Je m’engage dans la très raide et caillouteuse descente direction Pineta. Le terrain est aride et très accidenté, entre le pierrier ocre qui peut entraîner des glissades, et les plus gros blocs qui obligent à nouveau à descendre des sortes de marches par grandes enjambées. Le genre de sentier qu’il vaut mieux parcourir en montant. Au bout de quelques minutes, j’aperçois une femme faisant une pause au bord du sentier, deux lacets plus bas. Nous nous saluons à distance, et échangeons quelques mots en espagnol. J’ai alors la sensation de faire de belles phrases bien fluides. Je lui explique mon itinéraire et la rejoins en contre-bas. Elle me demande alors d’où je viens, car mon accent ne lui évoque aucune région particulière. C’est quand elle me dit sa surprise d’apprendre que je ne suis pas espagnole que je comprends qu’effectivement, mes 5 jours à pratiquer la langue m’ont bien fait progresser. A son tour, elle m’explique qu’elle allait au col mais que vu l’orage menaçant, elle va finalement redescendre à Piñeta pour cette fois. Myriam vient de la Rioja et apprécie comme moi la montagne en solitaire. Nous redescendons ensemble à très bon rythme, parlant de botanique et de beaux massifs où randonner. Le paysage redevient vert mais les difficultés ne sont pas terminées puisque nous arrivons aux fameux tronçons où l’usage des mains est obligatoire, et toujours peu aisé dans le sens de la descente. Heureusement, Myriam qui n’est pas lourdement chargée m’aide un peu en me prenant les bâtons lorsqu’ils deviennent trop gênants. Nous sommes bien descendues et l’orage n’a pas éclaté. Nous sommes définitivement en sécurité. Je commence à ressentir la longueur de l’étape mais la présence de Myriam fait passer le temps et la distance plus vite. Arrivées dans la vallée de Piñeta, il faut encore parcourir 4 km… ou bien traverser le rio Cinca à pied et en finir avec cette longue étape ! Nous n’hésitons pas bien longtemps, et je suis les pas de Myriam qui est déjà passée par là et me guide jusqu’au refuge avant de quitter la vallée par la route. Le refuge est très accueillant avec son dortoir avec des compartiments séparés et je vais faire une sieste bien méritée. Ce fut une belle étape mais sur un terrain très accidenté !
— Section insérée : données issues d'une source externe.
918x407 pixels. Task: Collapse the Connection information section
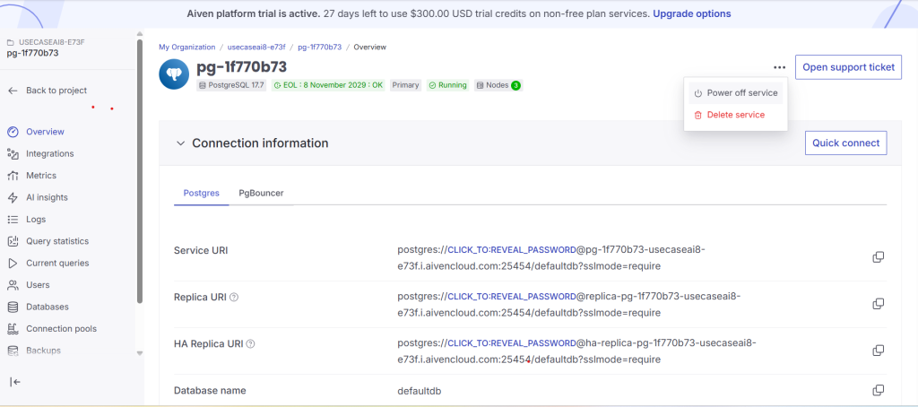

Avec le recul, quand je repense à tous les tronçons de GR11 que j'ai pu emprunter lors de ma traversée des Pyrénées, je trouve celui-ci particulièrement éprouvant et technique, de par la longueur de l'étape bien sûr, mais surtout à cause de ses nombreux passages abrupts où les mains sont indispensables à la progression. En effet, j'avais jusqu'alors un souvenir bien différent de ce chemin de grande randonnée : de larges sentiers, très bien balisés et sans difficultés techniques.